===== DATA

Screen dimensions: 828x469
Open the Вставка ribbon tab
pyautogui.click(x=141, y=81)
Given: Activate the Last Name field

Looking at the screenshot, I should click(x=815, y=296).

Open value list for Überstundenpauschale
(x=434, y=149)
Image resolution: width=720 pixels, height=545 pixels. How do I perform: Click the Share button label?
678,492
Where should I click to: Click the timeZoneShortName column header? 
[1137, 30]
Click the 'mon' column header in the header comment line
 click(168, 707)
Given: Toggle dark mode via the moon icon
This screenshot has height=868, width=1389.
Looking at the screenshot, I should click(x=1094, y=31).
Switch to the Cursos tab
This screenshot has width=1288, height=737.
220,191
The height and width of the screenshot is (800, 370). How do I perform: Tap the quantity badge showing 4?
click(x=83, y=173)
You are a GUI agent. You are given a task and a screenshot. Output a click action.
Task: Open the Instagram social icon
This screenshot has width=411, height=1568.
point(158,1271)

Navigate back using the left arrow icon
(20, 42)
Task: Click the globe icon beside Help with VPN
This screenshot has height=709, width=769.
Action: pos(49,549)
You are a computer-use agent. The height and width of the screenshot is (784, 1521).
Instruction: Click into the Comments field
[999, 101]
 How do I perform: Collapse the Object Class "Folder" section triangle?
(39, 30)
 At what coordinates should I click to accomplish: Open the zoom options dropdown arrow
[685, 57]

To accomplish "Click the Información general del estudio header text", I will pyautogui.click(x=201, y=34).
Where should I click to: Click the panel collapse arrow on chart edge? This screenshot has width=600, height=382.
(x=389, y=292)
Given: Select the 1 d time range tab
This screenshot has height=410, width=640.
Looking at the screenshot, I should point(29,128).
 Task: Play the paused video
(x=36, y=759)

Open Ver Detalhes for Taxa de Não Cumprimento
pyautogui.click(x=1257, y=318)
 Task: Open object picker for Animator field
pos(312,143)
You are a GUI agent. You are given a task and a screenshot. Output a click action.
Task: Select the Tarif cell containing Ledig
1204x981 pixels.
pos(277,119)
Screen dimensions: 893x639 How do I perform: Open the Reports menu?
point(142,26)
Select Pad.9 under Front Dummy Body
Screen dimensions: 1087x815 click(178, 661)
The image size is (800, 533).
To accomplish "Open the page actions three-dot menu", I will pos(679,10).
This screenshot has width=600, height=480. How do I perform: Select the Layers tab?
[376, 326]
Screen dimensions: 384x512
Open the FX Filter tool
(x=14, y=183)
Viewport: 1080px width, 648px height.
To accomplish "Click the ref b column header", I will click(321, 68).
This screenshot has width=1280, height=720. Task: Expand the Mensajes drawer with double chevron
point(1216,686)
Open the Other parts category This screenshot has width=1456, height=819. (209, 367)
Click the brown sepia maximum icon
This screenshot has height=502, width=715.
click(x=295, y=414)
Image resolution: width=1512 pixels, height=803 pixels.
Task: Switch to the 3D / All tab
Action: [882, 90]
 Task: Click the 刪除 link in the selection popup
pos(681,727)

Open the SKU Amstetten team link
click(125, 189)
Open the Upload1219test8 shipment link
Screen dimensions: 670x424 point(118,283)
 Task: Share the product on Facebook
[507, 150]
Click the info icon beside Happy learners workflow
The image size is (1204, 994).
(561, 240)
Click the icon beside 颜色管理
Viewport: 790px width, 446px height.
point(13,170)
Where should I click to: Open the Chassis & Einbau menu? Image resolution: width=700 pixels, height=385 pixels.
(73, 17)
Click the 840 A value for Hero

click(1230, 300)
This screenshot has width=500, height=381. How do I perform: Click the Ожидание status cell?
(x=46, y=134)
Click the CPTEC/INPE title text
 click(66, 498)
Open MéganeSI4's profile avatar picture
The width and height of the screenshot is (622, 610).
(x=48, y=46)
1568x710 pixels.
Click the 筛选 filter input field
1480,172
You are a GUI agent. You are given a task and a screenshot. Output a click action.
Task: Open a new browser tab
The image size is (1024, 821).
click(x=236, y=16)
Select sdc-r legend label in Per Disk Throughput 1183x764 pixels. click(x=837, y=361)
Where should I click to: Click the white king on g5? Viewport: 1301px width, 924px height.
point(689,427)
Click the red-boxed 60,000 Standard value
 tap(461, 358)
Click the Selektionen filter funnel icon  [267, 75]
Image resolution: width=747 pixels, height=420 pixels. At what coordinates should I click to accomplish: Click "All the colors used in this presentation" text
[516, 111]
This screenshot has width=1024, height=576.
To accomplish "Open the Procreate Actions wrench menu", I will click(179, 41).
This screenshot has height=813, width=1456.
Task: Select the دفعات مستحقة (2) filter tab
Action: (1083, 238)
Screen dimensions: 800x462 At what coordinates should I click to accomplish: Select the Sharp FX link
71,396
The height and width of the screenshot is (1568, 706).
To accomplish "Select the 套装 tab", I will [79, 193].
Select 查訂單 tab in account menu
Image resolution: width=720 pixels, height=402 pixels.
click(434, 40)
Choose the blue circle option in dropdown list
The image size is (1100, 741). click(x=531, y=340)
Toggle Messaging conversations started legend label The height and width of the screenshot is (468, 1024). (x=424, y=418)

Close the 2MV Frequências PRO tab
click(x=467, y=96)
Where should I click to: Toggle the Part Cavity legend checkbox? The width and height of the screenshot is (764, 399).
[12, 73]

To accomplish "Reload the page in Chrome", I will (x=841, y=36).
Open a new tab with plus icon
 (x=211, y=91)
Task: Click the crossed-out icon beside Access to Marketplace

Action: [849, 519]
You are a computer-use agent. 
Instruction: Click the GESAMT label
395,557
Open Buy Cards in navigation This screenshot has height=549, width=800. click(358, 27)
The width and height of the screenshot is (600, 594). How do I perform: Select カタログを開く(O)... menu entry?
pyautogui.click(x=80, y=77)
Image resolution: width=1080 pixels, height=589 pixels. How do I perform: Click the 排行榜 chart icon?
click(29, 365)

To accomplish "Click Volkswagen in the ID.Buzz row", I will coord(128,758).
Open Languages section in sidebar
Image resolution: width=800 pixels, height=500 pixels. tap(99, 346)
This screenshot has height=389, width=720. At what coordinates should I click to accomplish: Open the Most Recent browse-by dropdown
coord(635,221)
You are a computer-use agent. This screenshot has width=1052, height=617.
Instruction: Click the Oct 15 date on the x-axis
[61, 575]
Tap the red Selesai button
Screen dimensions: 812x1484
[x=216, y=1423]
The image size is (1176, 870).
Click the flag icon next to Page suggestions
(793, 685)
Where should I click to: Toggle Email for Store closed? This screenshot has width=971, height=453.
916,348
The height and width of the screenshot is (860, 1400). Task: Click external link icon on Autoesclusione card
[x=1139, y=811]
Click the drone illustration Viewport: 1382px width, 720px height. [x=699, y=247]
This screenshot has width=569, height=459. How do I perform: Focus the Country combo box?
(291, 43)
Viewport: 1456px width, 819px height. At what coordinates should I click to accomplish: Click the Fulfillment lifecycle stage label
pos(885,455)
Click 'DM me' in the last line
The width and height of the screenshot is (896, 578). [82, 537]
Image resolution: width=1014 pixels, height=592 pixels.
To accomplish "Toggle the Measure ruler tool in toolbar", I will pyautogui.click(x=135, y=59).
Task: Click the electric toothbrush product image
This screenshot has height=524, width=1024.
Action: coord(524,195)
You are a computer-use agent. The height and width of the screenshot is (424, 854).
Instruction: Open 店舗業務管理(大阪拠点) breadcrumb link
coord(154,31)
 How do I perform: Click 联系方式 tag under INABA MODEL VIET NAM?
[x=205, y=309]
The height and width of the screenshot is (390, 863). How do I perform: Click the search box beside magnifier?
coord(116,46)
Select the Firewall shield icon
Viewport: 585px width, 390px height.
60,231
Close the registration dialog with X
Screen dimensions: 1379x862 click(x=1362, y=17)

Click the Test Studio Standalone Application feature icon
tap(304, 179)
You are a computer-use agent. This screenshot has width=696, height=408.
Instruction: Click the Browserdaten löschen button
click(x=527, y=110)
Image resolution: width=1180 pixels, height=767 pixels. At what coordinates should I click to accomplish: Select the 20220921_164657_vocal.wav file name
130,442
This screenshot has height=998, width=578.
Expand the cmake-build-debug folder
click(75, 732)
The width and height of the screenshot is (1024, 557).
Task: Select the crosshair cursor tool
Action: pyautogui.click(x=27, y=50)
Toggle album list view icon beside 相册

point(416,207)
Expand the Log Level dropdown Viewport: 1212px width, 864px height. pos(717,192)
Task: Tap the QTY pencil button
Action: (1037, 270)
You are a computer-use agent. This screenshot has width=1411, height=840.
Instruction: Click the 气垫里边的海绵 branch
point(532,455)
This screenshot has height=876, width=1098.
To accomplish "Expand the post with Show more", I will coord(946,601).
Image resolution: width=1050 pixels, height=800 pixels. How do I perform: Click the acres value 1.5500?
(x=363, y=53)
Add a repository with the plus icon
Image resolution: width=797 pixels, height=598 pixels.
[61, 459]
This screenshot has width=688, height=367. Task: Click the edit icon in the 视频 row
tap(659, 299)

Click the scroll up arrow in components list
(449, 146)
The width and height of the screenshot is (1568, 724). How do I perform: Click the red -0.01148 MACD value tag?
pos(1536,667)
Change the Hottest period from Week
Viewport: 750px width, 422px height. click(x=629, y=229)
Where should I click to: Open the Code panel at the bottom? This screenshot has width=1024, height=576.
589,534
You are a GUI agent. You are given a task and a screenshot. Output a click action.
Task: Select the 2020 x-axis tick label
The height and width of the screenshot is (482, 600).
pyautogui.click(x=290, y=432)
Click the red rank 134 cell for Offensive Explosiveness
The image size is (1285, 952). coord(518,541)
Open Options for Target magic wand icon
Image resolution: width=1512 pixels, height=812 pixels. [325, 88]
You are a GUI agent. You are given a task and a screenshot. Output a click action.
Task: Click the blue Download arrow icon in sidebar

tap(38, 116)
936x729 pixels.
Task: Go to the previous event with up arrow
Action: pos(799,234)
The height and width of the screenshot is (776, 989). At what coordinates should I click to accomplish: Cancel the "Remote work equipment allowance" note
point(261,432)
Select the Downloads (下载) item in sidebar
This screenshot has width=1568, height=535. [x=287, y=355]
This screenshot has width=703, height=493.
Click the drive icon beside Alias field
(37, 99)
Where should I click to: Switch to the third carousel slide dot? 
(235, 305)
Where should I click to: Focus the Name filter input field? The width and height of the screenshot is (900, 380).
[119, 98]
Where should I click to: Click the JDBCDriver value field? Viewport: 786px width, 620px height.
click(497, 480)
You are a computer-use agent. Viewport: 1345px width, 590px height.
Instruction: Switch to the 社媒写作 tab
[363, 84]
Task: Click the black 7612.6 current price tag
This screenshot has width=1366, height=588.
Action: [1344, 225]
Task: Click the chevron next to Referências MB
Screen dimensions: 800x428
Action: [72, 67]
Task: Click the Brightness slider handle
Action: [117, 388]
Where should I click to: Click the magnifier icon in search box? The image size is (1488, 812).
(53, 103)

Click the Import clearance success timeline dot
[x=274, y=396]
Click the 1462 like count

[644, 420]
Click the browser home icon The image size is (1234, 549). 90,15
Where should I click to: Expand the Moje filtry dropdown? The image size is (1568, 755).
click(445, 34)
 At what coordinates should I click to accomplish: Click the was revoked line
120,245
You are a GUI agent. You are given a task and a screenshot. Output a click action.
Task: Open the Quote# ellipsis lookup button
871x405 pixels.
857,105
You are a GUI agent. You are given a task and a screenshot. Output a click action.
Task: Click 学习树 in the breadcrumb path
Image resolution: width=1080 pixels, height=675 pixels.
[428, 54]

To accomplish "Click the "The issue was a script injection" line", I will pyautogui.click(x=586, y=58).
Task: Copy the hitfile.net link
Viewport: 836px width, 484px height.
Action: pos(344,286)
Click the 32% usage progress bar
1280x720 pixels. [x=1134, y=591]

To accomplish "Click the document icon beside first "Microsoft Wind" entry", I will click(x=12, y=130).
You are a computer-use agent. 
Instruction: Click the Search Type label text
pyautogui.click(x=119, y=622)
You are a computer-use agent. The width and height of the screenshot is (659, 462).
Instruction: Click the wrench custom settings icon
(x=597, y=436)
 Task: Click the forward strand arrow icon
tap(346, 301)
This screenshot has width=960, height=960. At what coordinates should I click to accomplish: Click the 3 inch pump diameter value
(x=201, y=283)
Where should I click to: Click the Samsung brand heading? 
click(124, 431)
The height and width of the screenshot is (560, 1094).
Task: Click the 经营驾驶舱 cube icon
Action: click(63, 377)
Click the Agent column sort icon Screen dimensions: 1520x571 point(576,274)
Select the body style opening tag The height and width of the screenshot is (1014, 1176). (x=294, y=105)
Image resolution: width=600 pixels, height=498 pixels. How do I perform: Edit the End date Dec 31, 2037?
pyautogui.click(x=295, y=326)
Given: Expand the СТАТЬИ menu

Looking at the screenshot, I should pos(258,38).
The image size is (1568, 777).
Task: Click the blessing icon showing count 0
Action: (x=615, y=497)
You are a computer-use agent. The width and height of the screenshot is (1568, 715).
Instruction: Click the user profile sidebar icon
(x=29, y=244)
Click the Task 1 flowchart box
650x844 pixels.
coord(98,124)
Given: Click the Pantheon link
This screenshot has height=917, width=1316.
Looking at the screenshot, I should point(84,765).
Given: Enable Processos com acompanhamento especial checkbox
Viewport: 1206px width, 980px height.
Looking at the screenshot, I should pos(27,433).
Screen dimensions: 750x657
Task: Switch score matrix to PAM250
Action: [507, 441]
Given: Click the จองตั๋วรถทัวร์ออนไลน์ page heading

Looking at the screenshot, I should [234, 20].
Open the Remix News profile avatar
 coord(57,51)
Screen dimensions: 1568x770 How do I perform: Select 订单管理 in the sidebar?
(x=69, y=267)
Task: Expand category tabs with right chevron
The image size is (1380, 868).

==========

**EXERCISE GOAL**
From the line that contains "Task: Expand category tabs with right chevron" down to the last line of the material above, copy every line word for word, both ends included.

**PROBLEM SOLUTION**
Task: Expand category tabs with right chevron
The image size is (1380, 868).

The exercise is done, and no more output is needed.